What the task asks:
In the records that follow, find the line with "The width and height of the screenshot is (478, 423)."; from there, retype every line exactly through the line with "Screen dimensions: 1080x1606", which also belongs to the answer.

Exercise inputs:
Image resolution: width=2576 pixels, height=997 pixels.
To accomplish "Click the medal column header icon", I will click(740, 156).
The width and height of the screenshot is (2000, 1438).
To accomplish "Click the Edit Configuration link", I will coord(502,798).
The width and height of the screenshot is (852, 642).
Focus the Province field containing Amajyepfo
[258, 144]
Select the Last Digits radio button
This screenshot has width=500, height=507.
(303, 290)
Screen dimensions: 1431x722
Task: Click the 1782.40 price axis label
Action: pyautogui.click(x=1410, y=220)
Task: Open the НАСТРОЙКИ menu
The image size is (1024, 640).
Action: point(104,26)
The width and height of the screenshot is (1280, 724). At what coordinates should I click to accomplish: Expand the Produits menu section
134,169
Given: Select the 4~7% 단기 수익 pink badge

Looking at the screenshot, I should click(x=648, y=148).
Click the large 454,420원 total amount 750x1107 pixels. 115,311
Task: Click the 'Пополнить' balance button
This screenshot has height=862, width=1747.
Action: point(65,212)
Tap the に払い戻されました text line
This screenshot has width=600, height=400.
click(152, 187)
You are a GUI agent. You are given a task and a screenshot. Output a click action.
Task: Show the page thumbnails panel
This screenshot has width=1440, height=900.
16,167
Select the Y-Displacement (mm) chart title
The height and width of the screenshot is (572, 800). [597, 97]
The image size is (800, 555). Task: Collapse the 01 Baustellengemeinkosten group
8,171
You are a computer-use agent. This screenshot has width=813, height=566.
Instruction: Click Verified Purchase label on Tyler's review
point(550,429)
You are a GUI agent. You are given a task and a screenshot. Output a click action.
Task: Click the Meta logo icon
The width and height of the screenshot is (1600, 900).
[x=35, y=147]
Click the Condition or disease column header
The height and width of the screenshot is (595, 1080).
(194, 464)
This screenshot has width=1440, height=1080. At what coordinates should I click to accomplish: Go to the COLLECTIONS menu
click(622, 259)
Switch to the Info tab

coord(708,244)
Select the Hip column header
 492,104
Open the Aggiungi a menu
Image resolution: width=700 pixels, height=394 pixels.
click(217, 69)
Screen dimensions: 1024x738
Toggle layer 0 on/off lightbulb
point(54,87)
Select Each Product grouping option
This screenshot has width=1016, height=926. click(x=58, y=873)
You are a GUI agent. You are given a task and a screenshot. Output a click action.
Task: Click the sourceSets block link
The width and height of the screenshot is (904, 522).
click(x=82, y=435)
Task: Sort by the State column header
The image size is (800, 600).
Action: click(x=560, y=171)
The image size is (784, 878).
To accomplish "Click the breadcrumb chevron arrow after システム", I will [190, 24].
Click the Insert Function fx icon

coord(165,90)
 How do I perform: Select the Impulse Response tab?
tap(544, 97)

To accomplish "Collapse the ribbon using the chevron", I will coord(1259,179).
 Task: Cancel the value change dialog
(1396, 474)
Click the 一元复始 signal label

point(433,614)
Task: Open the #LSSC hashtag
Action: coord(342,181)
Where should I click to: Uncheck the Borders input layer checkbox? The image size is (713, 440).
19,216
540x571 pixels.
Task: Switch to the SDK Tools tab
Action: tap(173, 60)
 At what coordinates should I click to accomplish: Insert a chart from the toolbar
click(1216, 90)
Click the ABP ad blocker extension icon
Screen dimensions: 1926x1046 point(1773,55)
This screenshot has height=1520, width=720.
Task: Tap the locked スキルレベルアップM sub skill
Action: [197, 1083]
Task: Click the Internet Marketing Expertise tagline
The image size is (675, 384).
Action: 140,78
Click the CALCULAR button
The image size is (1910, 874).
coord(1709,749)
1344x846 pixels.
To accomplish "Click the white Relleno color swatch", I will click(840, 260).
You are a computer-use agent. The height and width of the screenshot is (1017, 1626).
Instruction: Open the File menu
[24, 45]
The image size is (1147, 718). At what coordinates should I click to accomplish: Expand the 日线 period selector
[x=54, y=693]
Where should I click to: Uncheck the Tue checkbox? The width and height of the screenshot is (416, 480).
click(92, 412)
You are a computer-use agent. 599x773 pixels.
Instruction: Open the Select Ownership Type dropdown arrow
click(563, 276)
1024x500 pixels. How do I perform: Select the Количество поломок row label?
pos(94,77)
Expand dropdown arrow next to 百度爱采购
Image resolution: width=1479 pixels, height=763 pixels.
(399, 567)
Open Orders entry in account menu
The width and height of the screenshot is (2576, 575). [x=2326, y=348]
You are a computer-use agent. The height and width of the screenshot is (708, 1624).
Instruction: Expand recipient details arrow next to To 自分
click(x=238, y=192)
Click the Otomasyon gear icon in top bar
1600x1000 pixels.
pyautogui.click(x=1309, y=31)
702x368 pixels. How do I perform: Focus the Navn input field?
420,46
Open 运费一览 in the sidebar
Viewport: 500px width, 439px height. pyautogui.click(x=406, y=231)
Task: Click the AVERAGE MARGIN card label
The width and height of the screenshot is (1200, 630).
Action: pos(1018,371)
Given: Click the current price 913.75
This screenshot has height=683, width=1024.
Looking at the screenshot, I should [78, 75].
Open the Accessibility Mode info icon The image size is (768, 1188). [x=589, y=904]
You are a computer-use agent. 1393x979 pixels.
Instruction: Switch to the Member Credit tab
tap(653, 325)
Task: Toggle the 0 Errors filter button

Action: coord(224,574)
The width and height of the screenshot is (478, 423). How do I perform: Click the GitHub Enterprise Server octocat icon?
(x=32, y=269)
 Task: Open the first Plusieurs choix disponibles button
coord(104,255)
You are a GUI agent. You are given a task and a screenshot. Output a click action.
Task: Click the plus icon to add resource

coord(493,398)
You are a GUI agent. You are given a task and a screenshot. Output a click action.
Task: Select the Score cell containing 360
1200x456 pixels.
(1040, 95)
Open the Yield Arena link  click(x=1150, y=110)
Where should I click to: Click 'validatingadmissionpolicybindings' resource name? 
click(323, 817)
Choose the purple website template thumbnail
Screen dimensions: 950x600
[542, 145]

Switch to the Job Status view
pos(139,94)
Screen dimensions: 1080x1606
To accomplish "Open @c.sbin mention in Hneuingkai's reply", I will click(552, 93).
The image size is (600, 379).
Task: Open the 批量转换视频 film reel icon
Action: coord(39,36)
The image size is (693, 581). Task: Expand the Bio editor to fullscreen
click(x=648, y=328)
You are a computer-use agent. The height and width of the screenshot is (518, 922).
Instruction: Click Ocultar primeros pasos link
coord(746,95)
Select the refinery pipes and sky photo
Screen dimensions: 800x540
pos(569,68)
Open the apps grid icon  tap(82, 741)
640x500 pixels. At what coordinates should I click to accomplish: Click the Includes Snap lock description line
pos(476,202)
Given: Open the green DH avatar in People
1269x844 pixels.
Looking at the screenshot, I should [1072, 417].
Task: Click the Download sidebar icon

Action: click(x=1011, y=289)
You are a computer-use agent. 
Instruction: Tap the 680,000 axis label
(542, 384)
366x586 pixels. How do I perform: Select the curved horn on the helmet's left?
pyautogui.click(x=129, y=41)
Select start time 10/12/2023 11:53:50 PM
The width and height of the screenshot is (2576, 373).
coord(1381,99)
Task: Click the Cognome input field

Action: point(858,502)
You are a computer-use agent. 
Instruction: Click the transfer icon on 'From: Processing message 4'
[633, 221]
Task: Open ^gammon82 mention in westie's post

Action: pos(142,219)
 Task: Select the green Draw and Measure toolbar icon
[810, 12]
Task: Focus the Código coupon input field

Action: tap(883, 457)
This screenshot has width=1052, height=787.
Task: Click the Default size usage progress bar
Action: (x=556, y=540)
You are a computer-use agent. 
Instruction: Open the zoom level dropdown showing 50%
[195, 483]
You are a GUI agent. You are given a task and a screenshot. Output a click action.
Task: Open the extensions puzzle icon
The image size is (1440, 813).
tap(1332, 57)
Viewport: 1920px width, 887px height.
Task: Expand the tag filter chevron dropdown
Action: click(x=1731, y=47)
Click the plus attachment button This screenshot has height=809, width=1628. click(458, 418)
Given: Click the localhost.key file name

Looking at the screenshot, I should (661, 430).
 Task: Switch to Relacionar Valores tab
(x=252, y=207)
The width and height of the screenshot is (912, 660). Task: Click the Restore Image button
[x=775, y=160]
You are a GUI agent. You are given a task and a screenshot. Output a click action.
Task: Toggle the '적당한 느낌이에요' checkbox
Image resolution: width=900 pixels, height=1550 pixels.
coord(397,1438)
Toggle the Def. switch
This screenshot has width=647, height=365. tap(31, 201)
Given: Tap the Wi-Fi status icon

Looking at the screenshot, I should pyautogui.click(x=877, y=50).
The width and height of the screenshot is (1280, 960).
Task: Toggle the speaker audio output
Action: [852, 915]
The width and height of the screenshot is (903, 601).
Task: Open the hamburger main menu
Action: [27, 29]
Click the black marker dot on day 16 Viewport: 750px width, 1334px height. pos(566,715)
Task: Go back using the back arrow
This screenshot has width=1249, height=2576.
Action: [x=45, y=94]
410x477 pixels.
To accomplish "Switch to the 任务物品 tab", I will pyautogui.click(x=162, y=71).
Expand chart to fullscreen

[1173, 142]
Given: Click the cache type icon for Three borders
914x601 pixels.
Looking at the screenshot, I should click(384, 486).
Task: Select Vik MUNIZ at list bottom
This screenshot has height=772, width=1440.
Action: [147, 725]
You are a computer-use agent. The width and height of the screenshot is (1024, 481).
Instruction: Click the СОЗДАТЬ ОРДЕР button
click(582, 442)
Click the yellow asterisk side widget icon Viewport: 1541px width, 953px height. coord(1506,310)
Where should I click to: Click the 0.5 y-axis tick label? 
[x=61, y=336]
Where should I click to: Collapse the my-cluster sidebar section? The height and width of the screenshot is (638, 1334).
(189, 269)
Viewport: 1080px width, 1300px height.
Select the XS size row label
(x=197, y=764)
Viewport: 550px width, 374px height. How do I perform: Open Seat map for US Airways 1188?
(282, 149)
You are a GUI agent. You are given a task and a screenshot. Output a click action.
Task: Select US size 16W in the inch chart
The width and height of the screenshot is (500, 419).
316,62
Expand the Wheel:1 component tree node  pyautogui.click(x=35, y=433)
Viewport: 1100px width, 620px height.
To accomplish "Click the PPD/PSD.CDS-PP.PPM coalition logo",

Written response:
The width and height of the screenshot is (478, 423). How do I perform: Click the GitHub Enterprise Server octocat icon?
(x=32, y=269)
 Task: Open the first Plusieurs choix disponibles button
coord(104,255)
You are a GUI agent. You are given a task and a screenshot. Output a click action.
Task: Click the plus icon to add resource

coord(493,398)
You are a GUI agent. You are given a task and a screenshot. Output a click action.
Task: Select the Score cell containing 360
1200x456 pixels.
(1040, 95)
Open the Yield Arena link  click(x=1150, y=110)
Where should I click to: Click 'validatingadmissionpolicybindings' resource name? 
click(323, 817)
Choose the purple website template thumbnail
Screen dimensions: 950x600
[542, 145]

Switch to the Job Status view
pos(139,94)
Screen dimensions: 1080x1606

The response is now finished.